Today is my “Re-Birthday”. Today is the day I celebrate not dying. Fifteen years ago today, I was at the lowest point of my life. I was in a marriage that was crumbling at my feet, I was depressed and desperately unhappy. I had been on a medical treadmill for seven years taking ungodly amounts of prescription medications and was self-medicating with alcohol to dull the emotional torment. While not necessarily intentional, I overdosed on January 6, 2000 and could have very easily died. I climbed back up from the bottom of the barrel and rebuilt myself and my life. It was not easy, it was not pretty, but it was very real and absolutely necessary in order to survive and thrive.

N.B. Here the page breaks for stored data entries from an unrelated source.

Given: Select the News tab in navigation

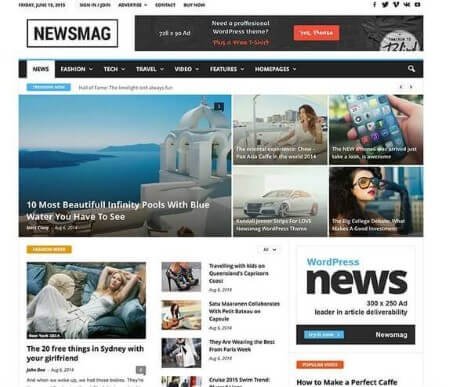Looking at the screenshot, I should click(x=41, y=69).
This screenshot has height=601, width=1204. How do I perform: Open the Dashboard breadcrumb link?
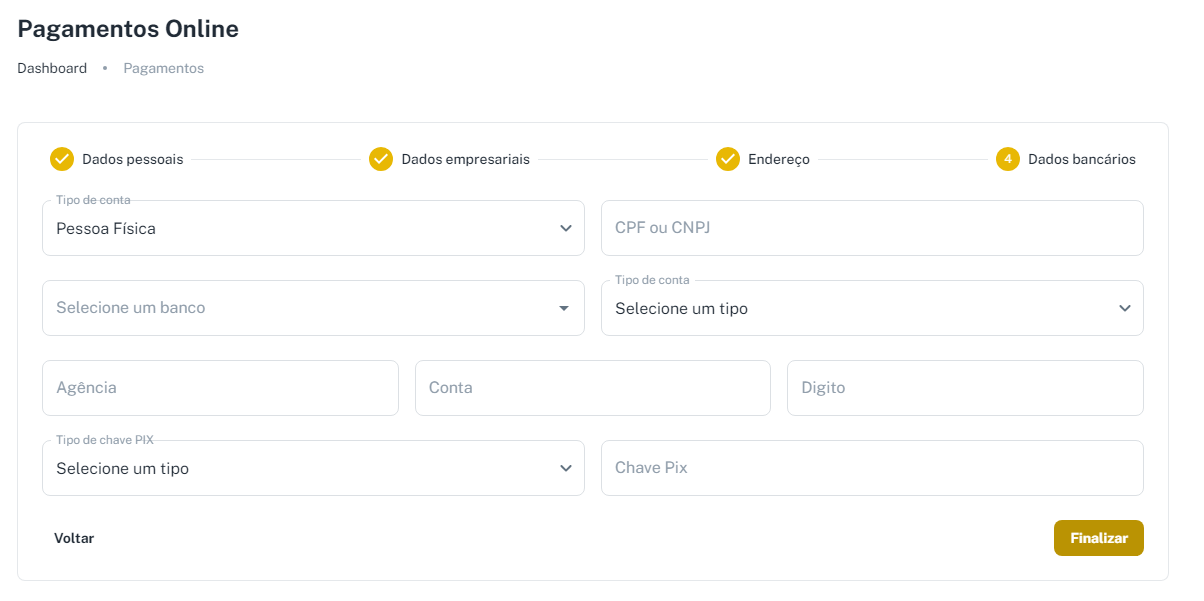[x=52, y=68]
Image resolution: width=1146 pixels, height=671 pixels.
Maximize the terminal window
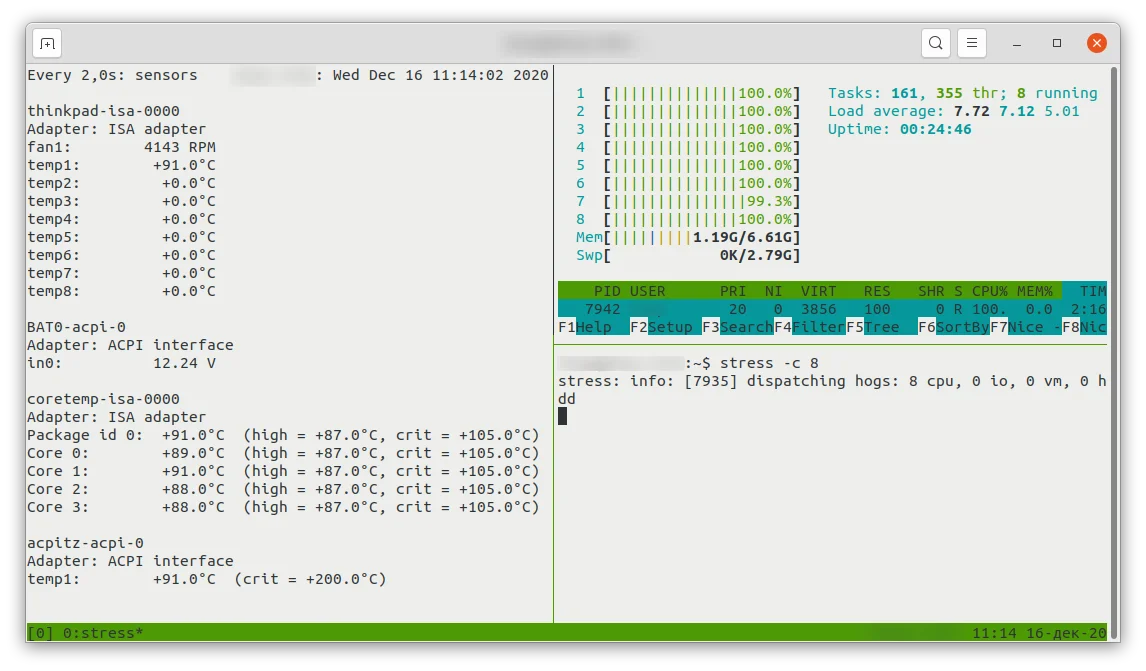coord(1057,43)

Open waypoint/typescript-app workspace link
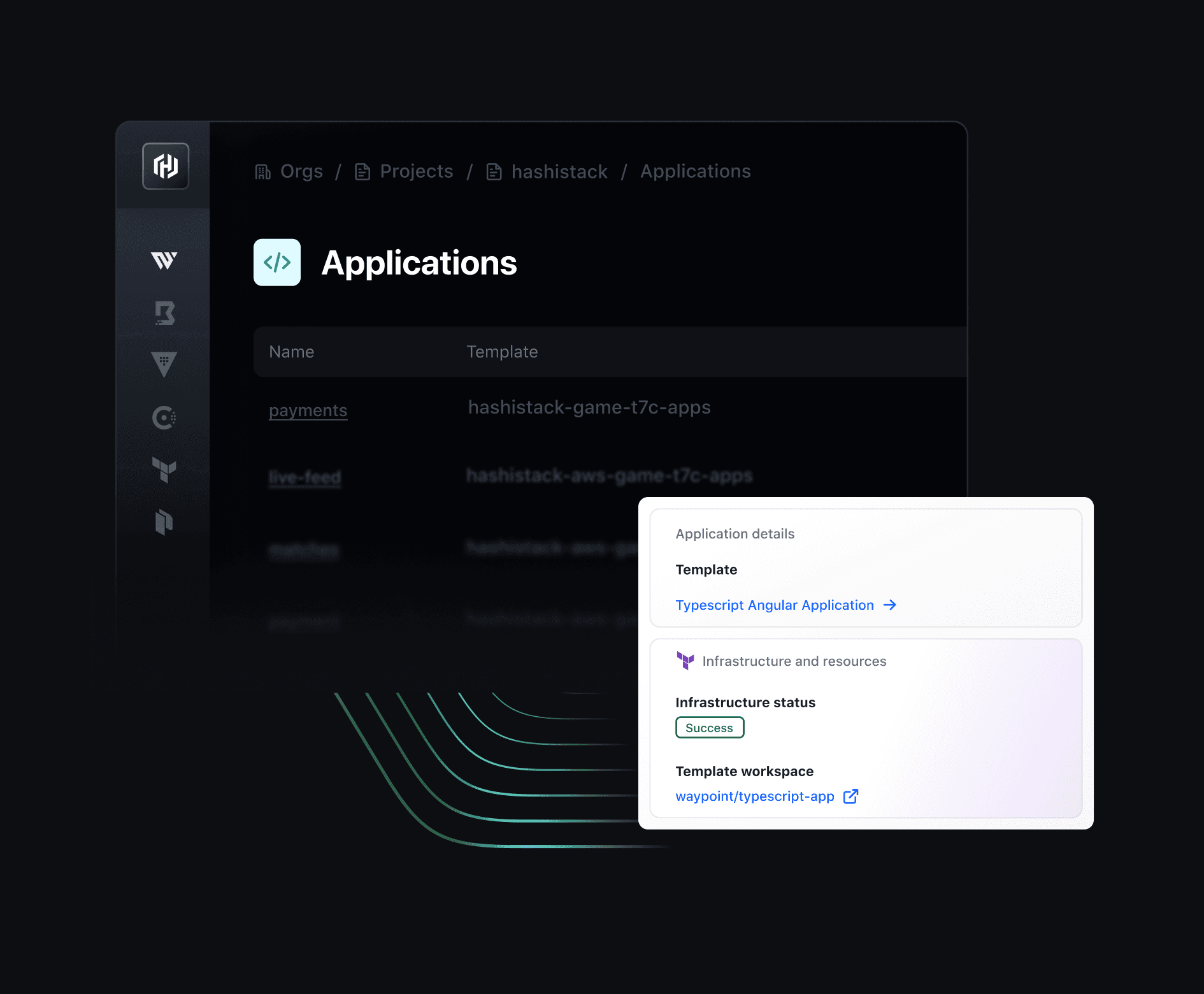(754, 796)
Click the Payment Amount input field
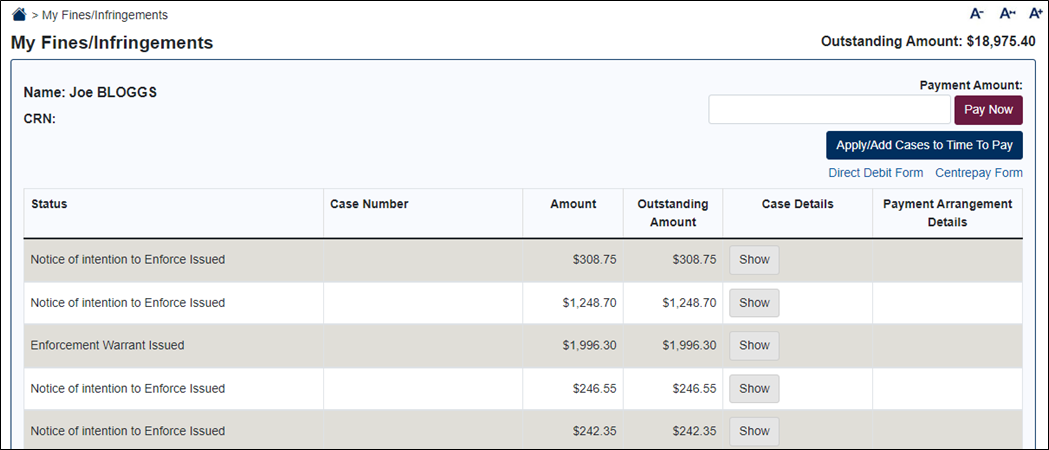The height and width of the screenshot is (450, 1049). tap(830, 110)
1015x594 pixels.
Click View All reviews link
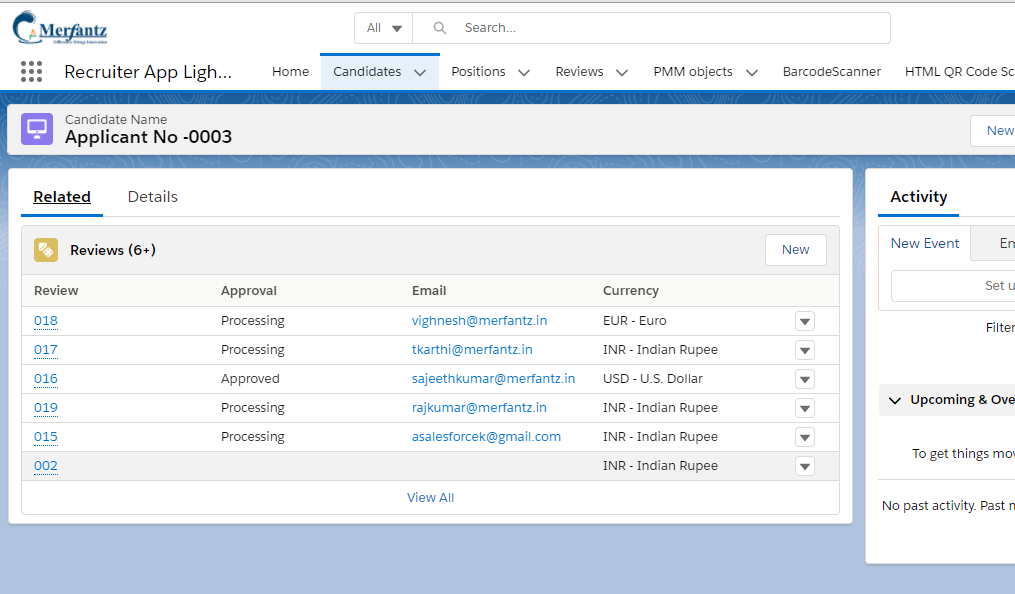tap(430, 498)
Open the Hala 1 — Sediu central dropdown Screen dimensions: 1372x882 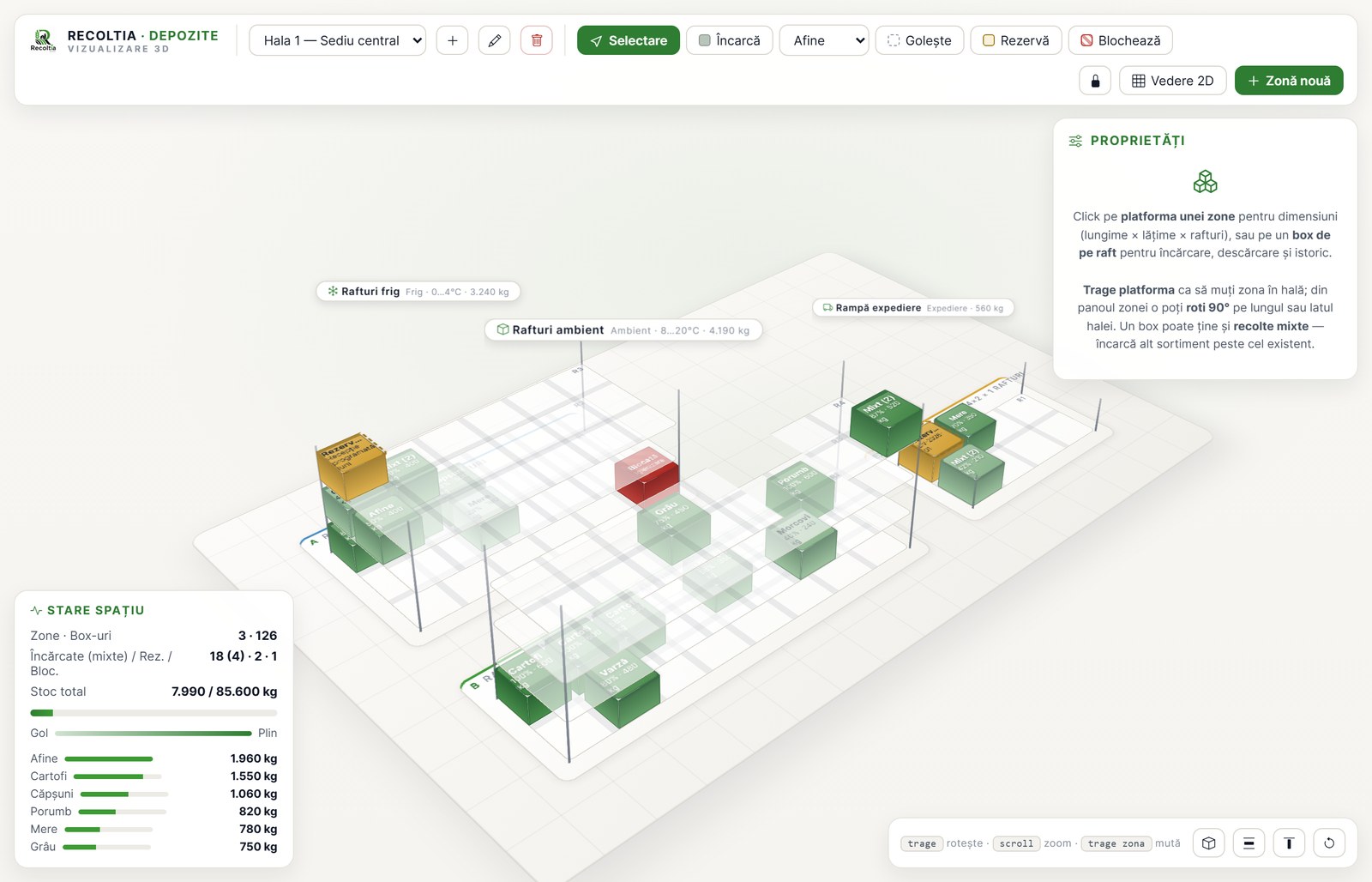(x=338, y=40)
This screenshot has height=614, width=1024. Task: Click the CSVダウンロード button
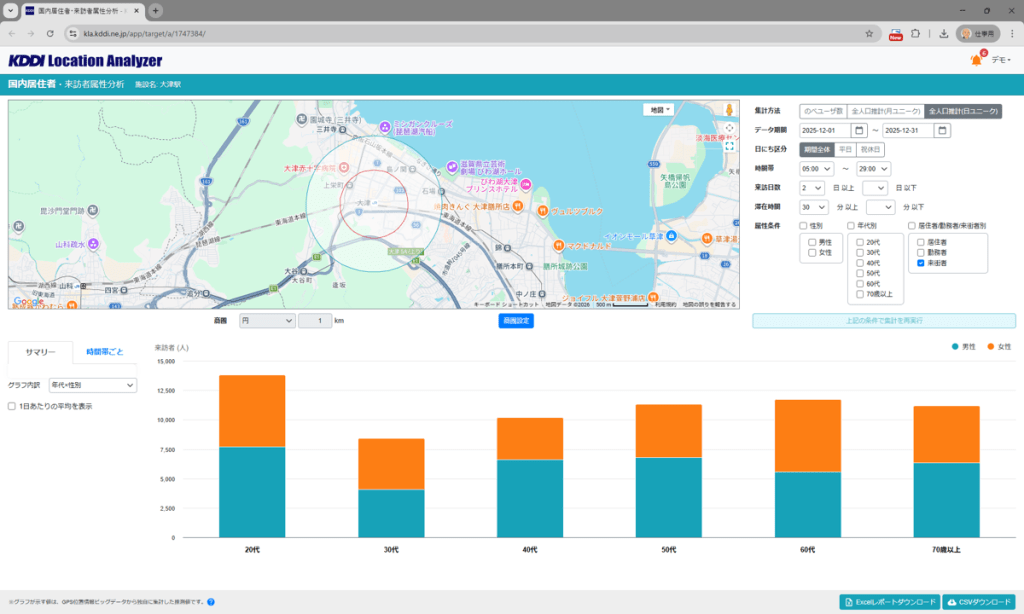pyautogui.click(x=979, y=602)
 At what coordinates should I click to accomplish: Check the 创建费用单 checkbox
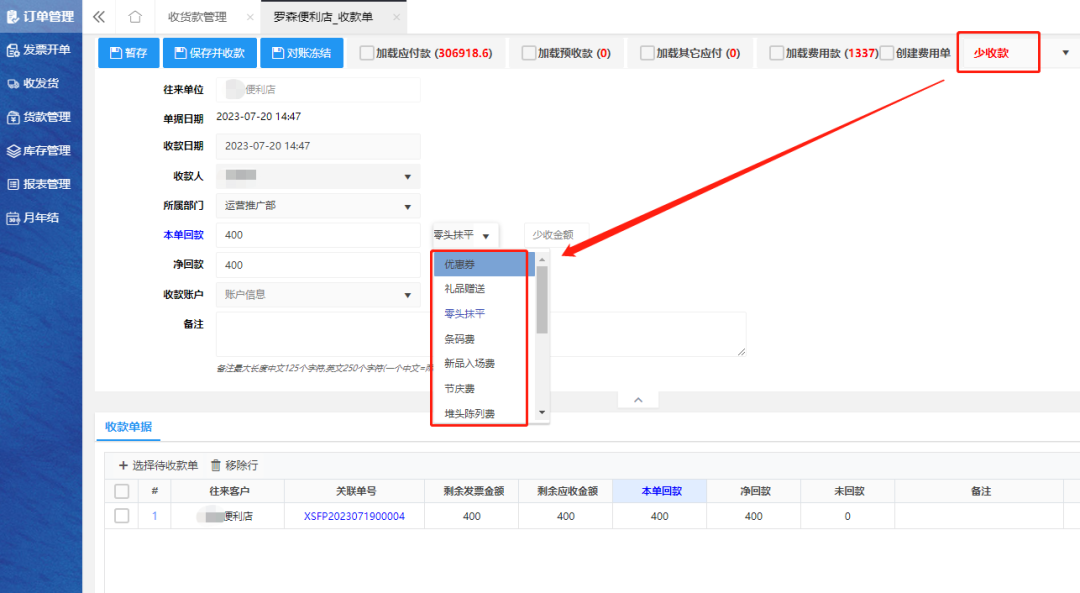click(x=886, y=53)
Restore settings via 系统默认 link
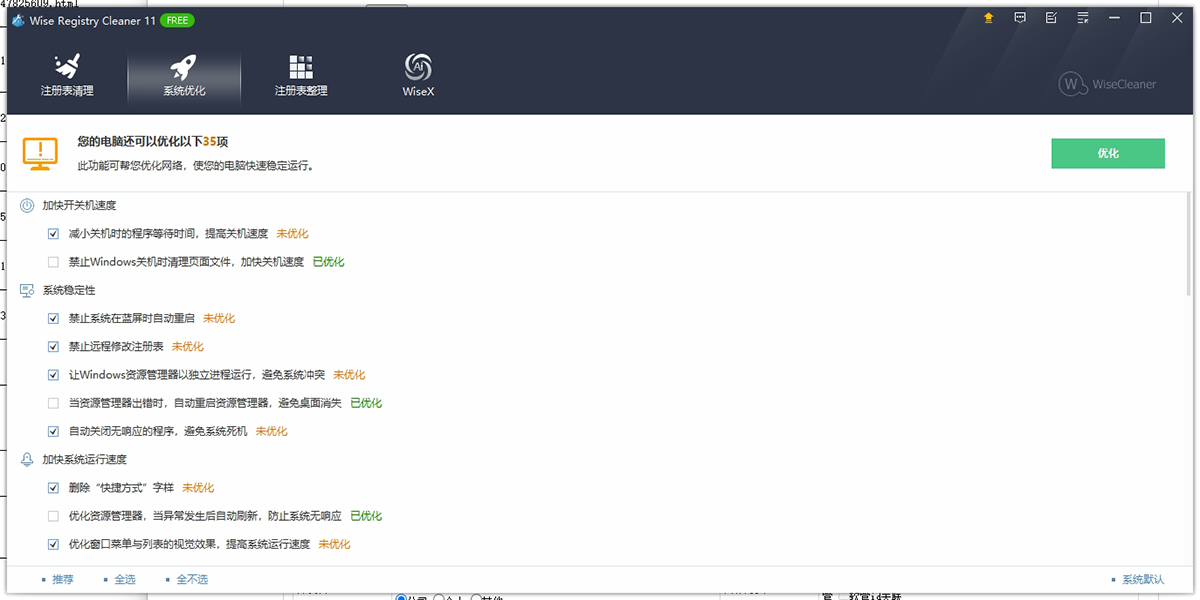This screenshot has height=600, width=1200. pos(1142,580)
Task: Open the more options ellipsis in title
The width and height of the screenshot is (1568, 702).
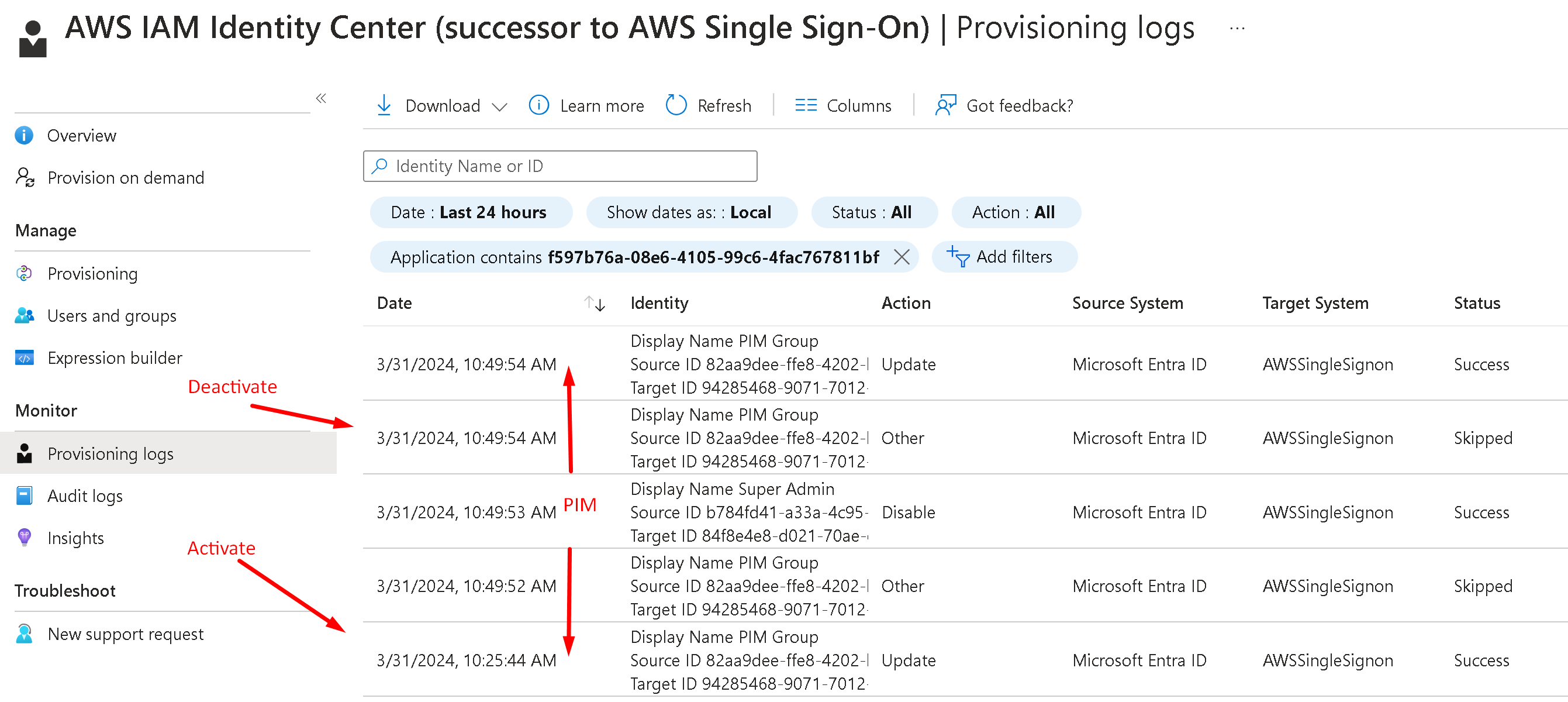Action: (1237, 28)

I am extremely grateful for every day I am given and thank God for the blessings He affords me daily.
I’ve been trying to decide how to commemorate the day and came up with a beautiful idea. I have a lock of Mr. Virgo’s hair. I was out at the farm yesterday to pick up a couple of tubs of photos to scan and got my little red leather box from the locker in TOW-Wanda. I sat on the bed and slowly, carefully opened the blue velvet packet with that precious lock of spun silver that I used to run my fingers through. I’ve held the bag before, but only once have I touched it and that’s when I left a bit in the wilderness of Colorado. I said a prayer and asked God to let me feel my love for a moment. I opened the bag and held that thick, coarse hair between my fingers and my heart leapt with joy. I closed my eyes and could feel my sweetheart with me and it made me smile. I sat that way for quite awhile then carefully tucked him back in the bag. I placed the blue velvet bag back in the red leather box and brought it with me. I had a plan.
On my way to the greater metropolis of Harrisville (pop. 1802), I stopped at the family plot in the cemetery on the hill where I get my messages (cell service is tricky in the boonies!). There, I knelt down, dug a hole, and carefully placed a small portion of Mr. Virgo’s silver hair…right between where my Uncle Bob is buried and the site where my brother will lay someday. I covered it up, said a prayer, and to mark the site, I placed a plastic fork. Being the consummate foodie, I know Mr. Virgo would love the reference. So now I have a place where I can visit him here in WV. It’s more fitting than the farm as I have had to release that place from my heart in a way that didn’t welcome this monument. No…he rests safely now. In his grave, in the wilderness, nestled amongst loved ones, in my precious red leather box, in my heart…but most importantly, with God.
Yes, today is my re-birthday. A day I will always remember as the day God didn’t let me leave. What a beautiful life He has given me!